= Warren Wiegratz =

Warren Wiegratz is a saxophonist who has been named Reed/Brass Instrumentalist of the Year by the Wisconsin Area Music Industry Awards (WAMI) eleven times. Wiegratz is proficient on eight instruments and has been featured in the Saxophone Journal, The Leblanc Bell, and the Roland Users Group magazines.

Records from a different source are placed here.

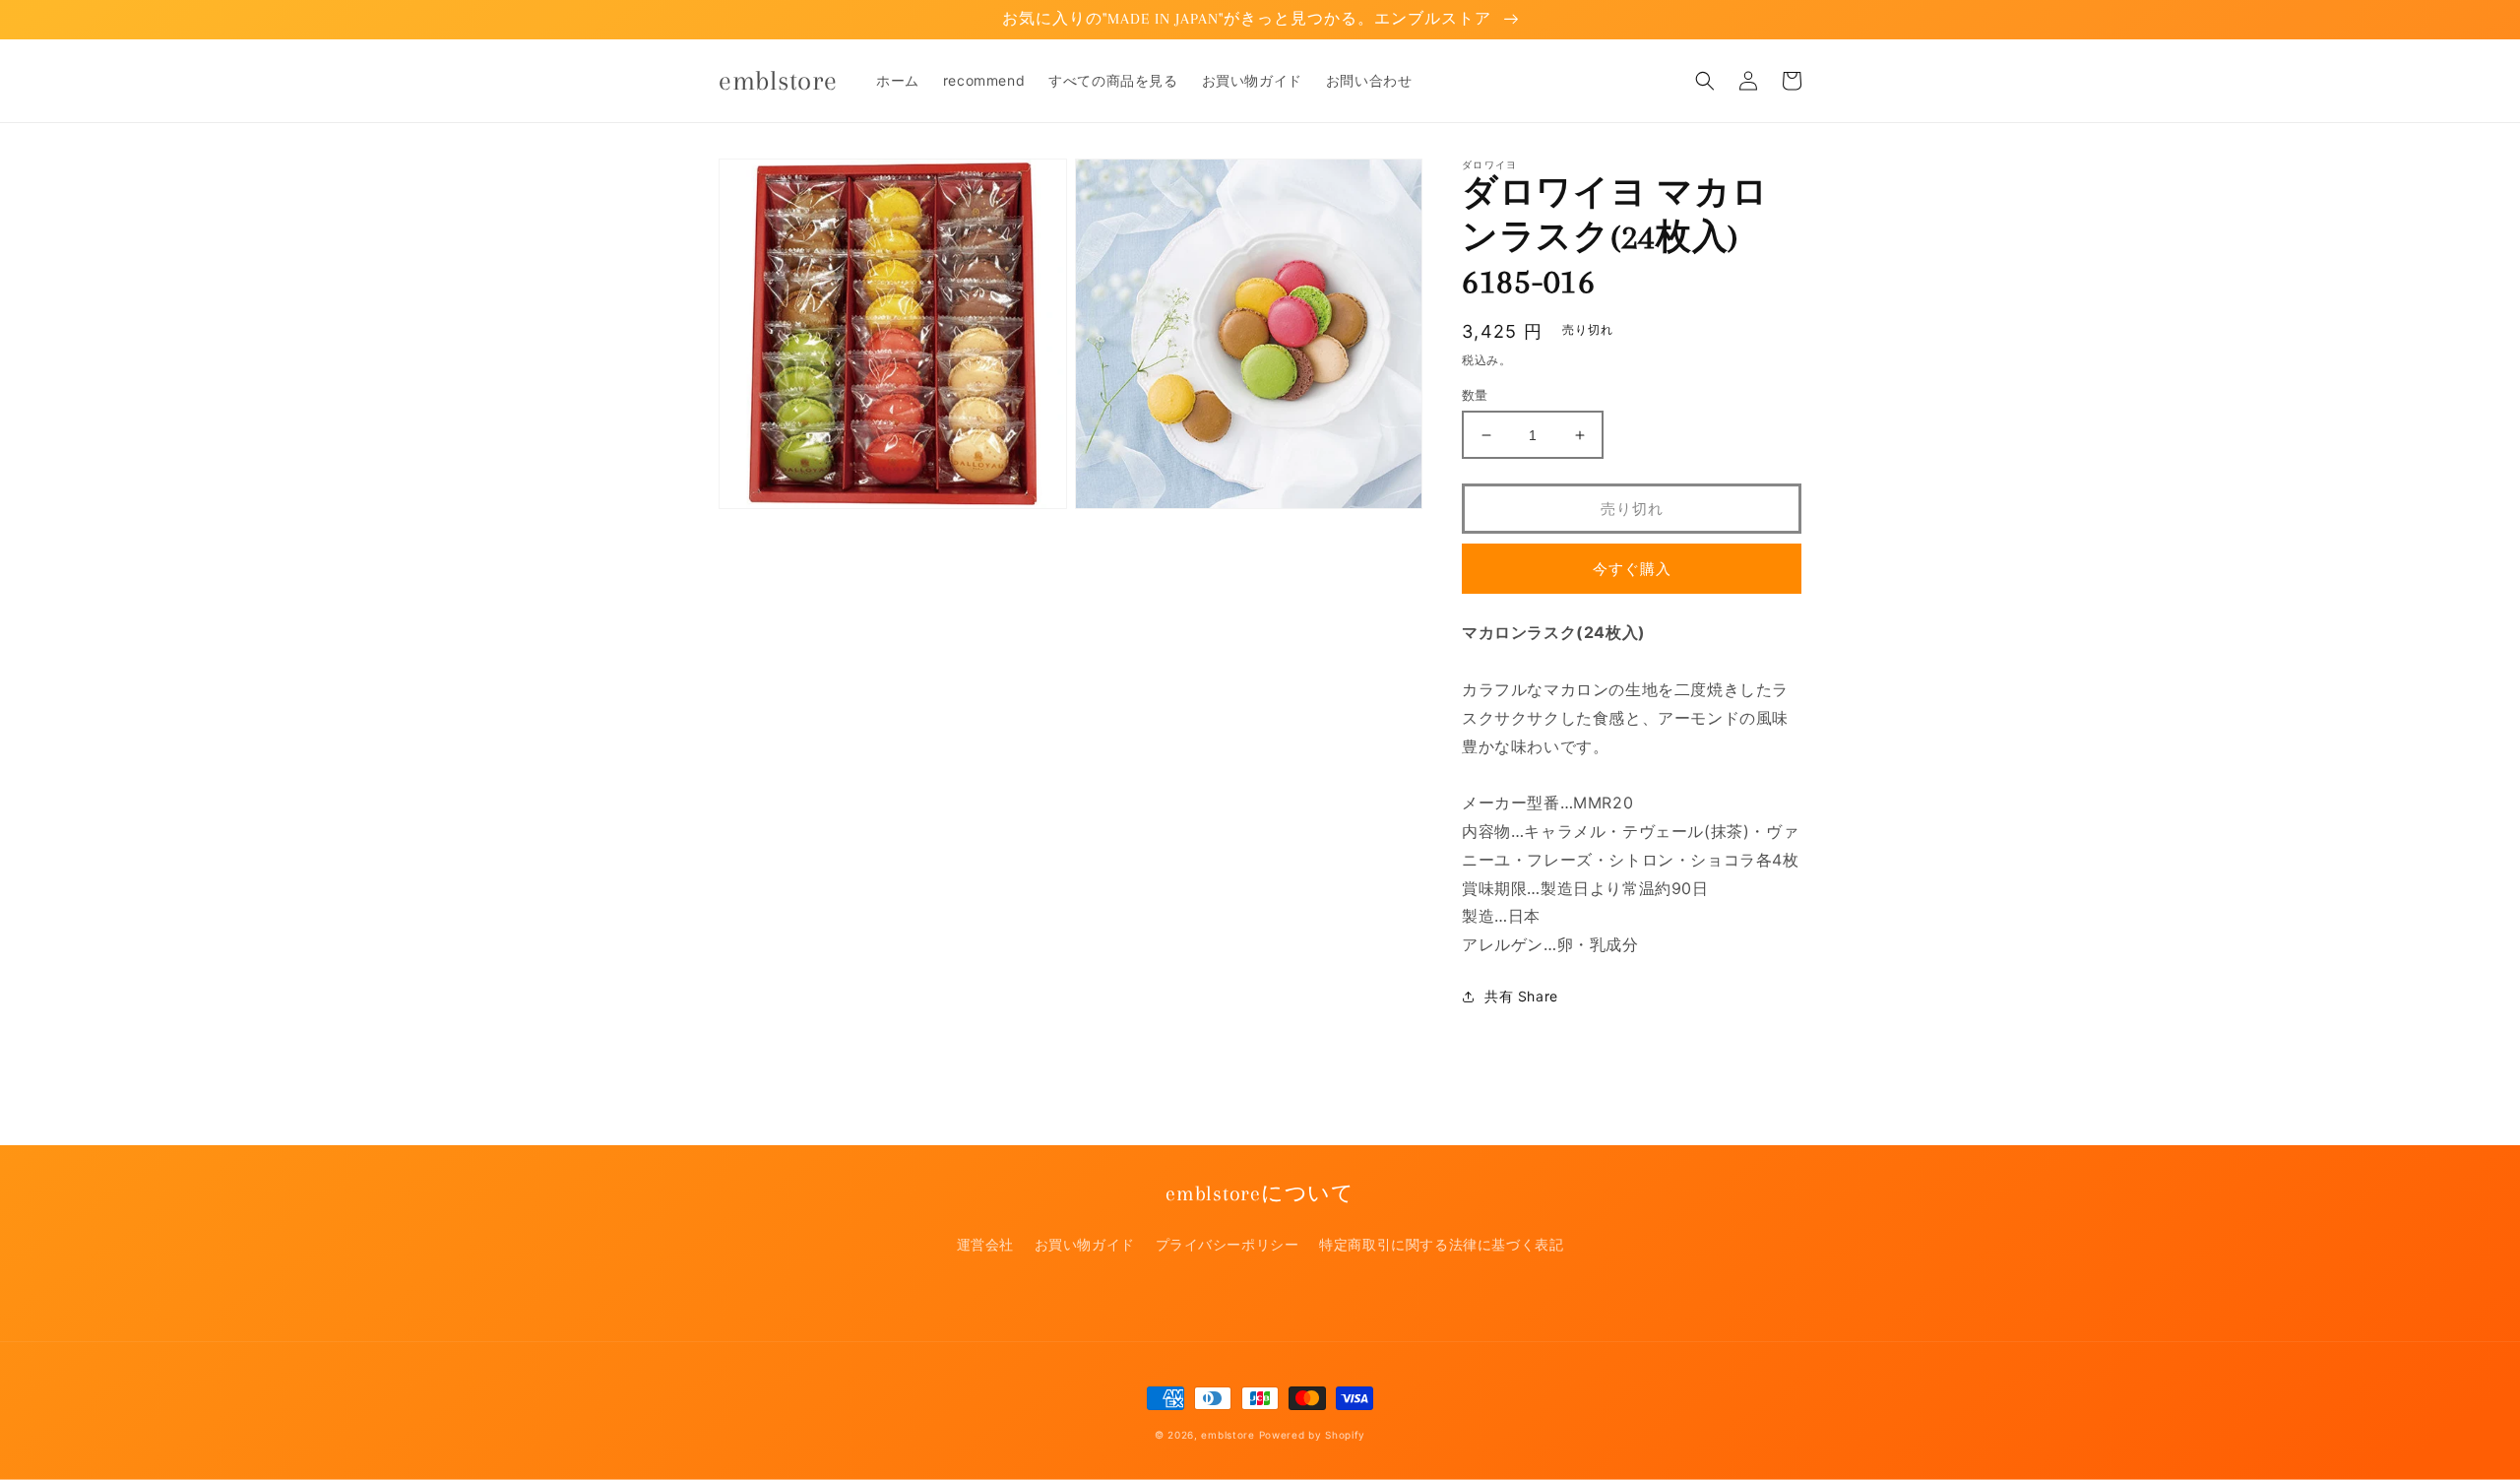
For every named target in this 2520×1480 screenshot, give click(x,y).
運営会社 (985, 1244)
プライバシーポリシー (1227, 1244)
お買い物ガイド (1085, 1244)
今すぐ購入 (1632, 568)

Currently Wiegratz is the leader of the Milwaukee band, Streetlife. (Streetlife is currently the house band for the Milwaukee Bucks.) Wiegratz was a member of Sweetbottom, with Daryl Stuermer, in 1978 and 79. He formed the smooth jazz group Oceans, which recorded two nationally-released albums, Second Chance (Pro-Jazz) and Ridin' the Tide (Pro-Jazz). He has performed at major jazz festivals across the United States. Wiegratz has performed and recorded with countless renowned national and international artists, including Phil Collins, George Duke, Al Dimeola, Lenny White, The Temptations, Gladys Knight & the Pips, The Supremes, Steve Smith, Jaco Pastorius, Wayman Tisdale, Andy Kim, Lyle Mays, Spencer Brewer, Chris Spheeris, Michael Jones, and Sigmund Snopek III.